This should be called the year of the fantastic nut crop: acorns by the ton, walnuts carpeting the lawn, and buckeyes remaining unharvested because there is a food surplus in the backyard like never before.
The Ohio Buckeye tree is loaded with nuts, which the squirrels should have harvested by now.
Why is this happening? I don’t remember there being great spring weather; oh wait, I was in the UK during spring. The summer was the usual blend of hot and humid interspersed with cold and rainy, so it must have been perfect for growing a huge nut crop. But why have all the oak trees in the backyard gone crazy with acorn production?
The forest floor has become crunchy with fallen acorns. This is just what the squirrels leave behind.

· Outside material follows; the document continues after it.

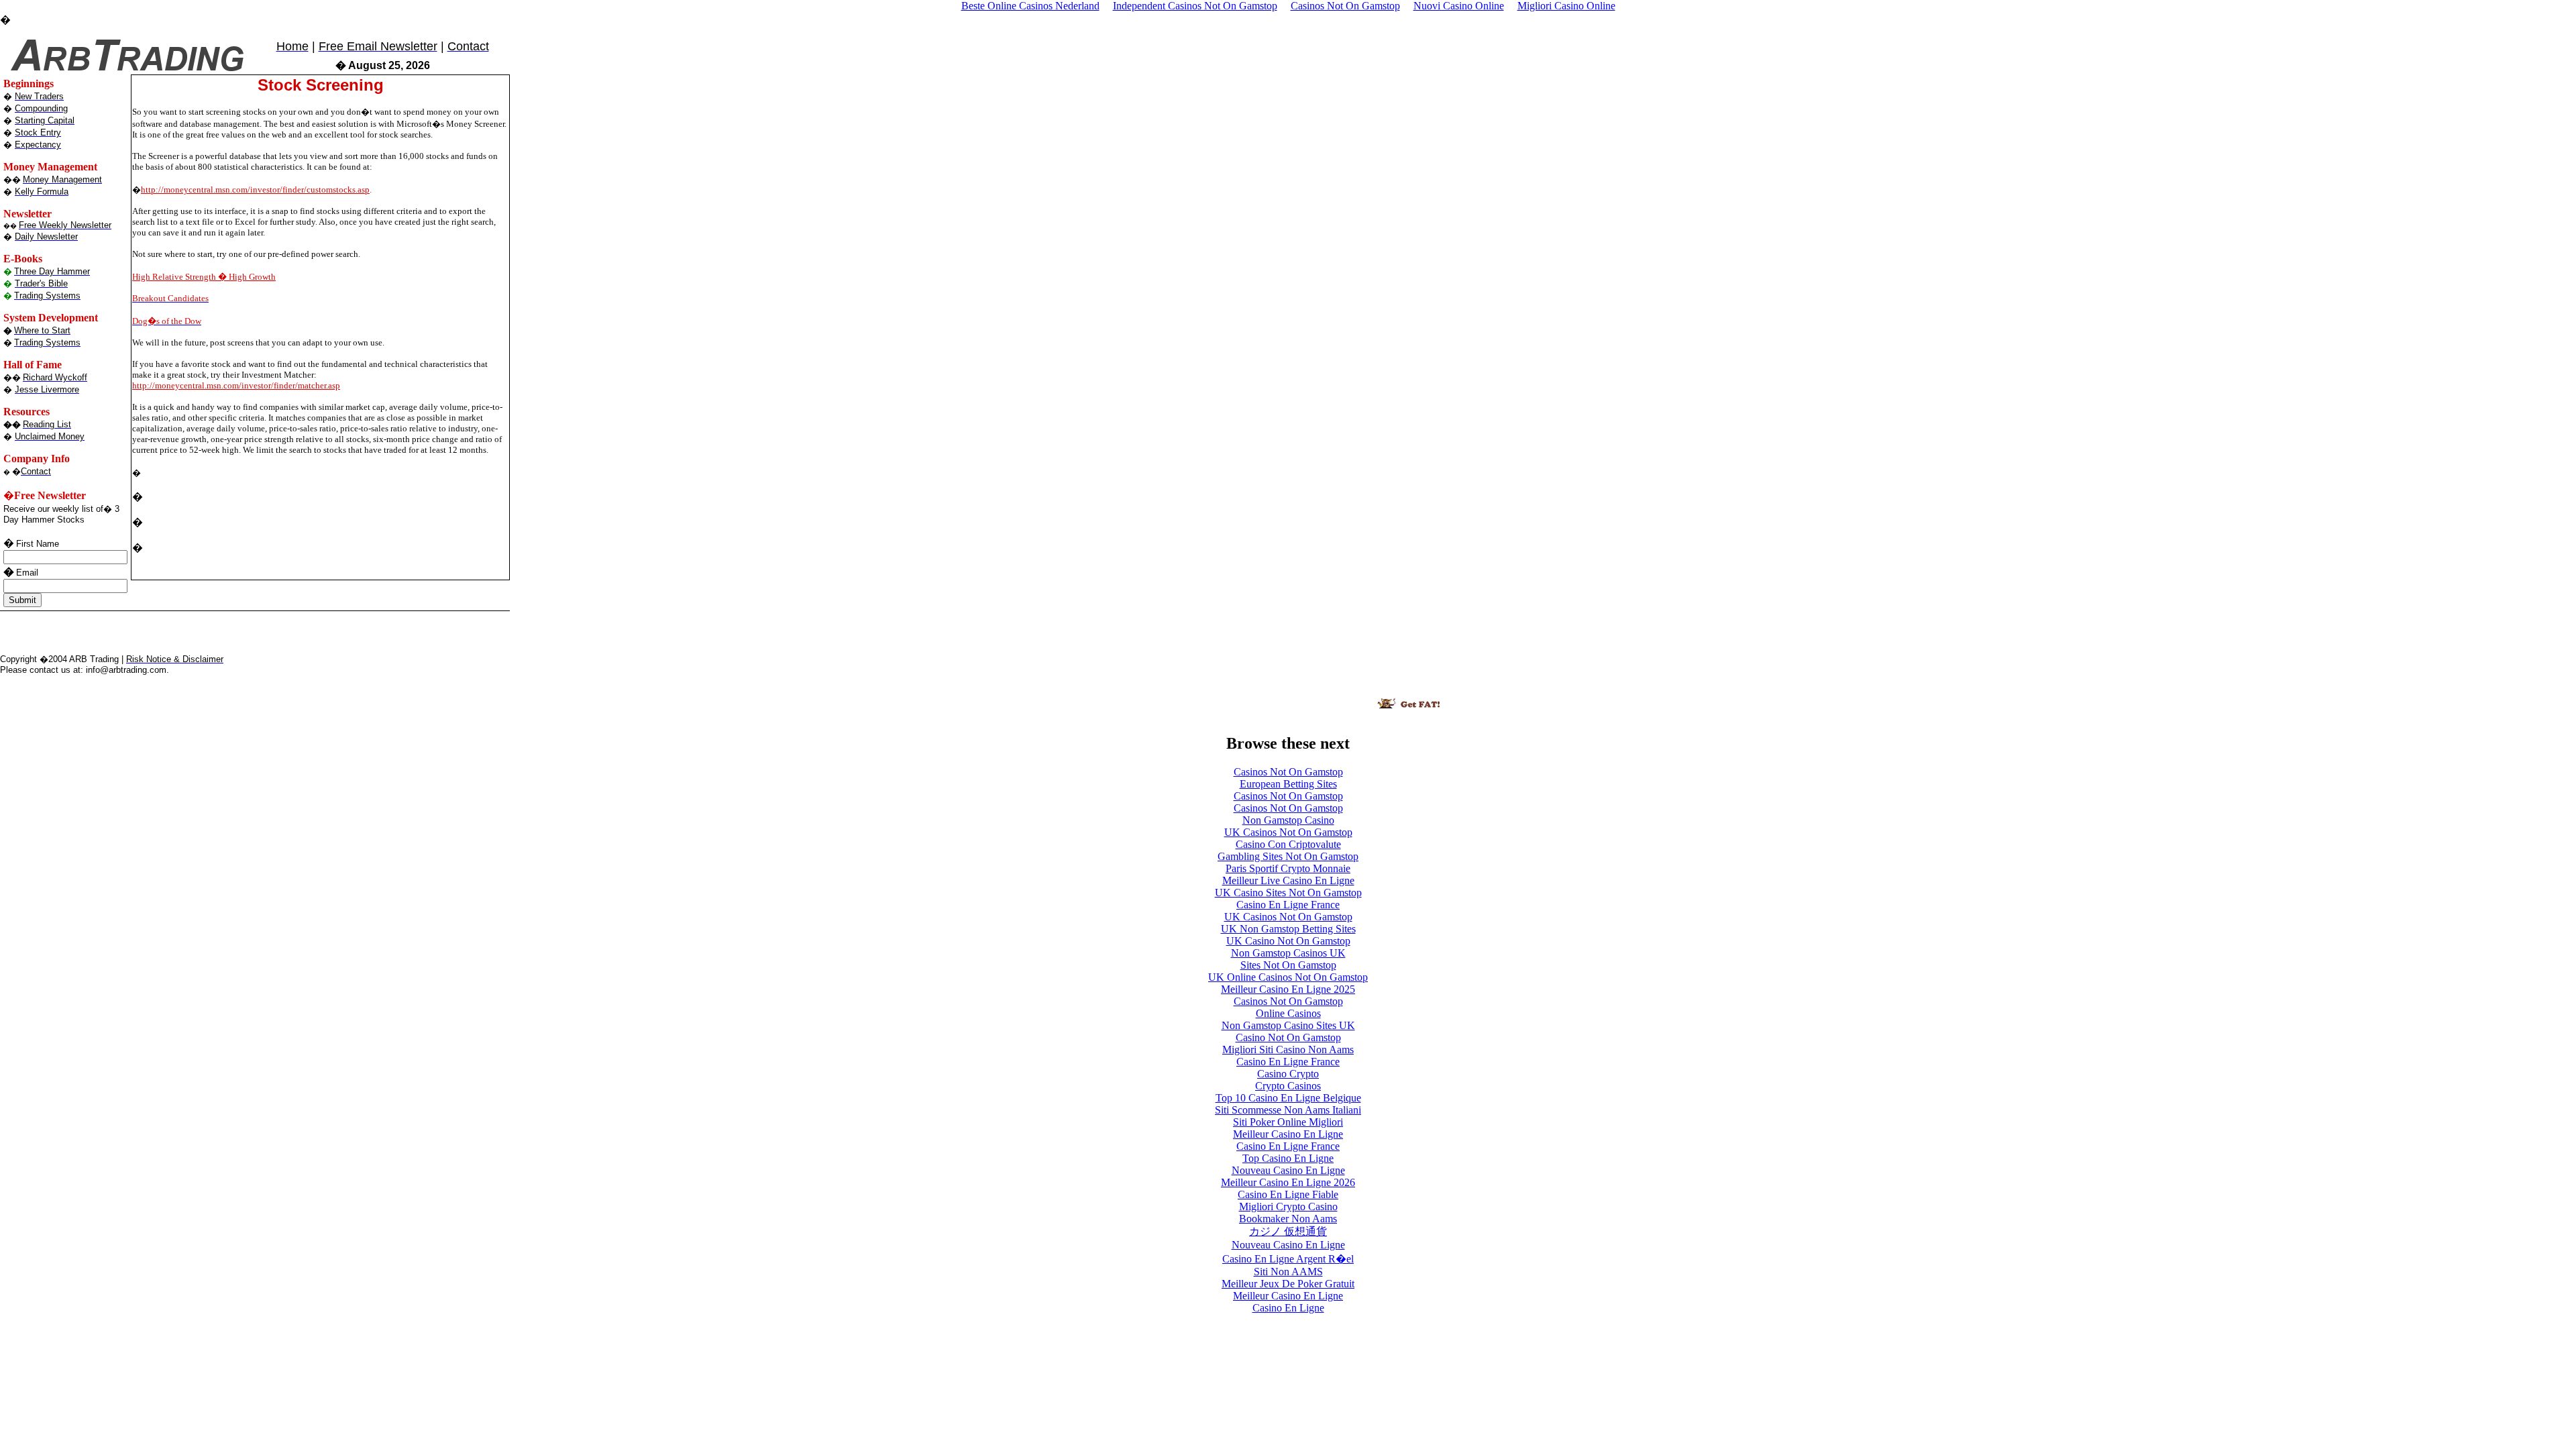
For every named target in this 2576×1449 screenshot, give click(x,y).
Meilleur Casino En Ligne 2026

We are experiencing a “mast year” in oak tree production of acorns, which happens irregularly, every two to five to seven years. And it’s happening in not just one species of oak, but simultaneously in the three most common Minnesota oak species — the northern pin oak, the northern red oak, and the bur oak.
In a normal year of acorn production, animals consume or store most of the acorn crop, leaving little chance that the nuts could sprout into seedling oaks. Photo by Charles Alsheimer.
In a recent post (September 12), I discussed how trees “talk” to each other, and this synchronous boom production of acorns is a good example of the result of that communication, which can occur not only locally within a forest, but over broad distances. Basically, mast production of acorns is the trees’ combined strategy of satiating the acorn consumers so that the leftovers can develop into seedlings.
The oaks must have been talking to the walnuts in the backyard as well, and the squirrels are just not able to keep up with the bounties of this fall harvest.
Bring all your friends, Mr. Squirrel, I’ve already raked up a garbage can full of walnuts.
The perfect response to this enormous fall bounty — “stop, I’m full already”.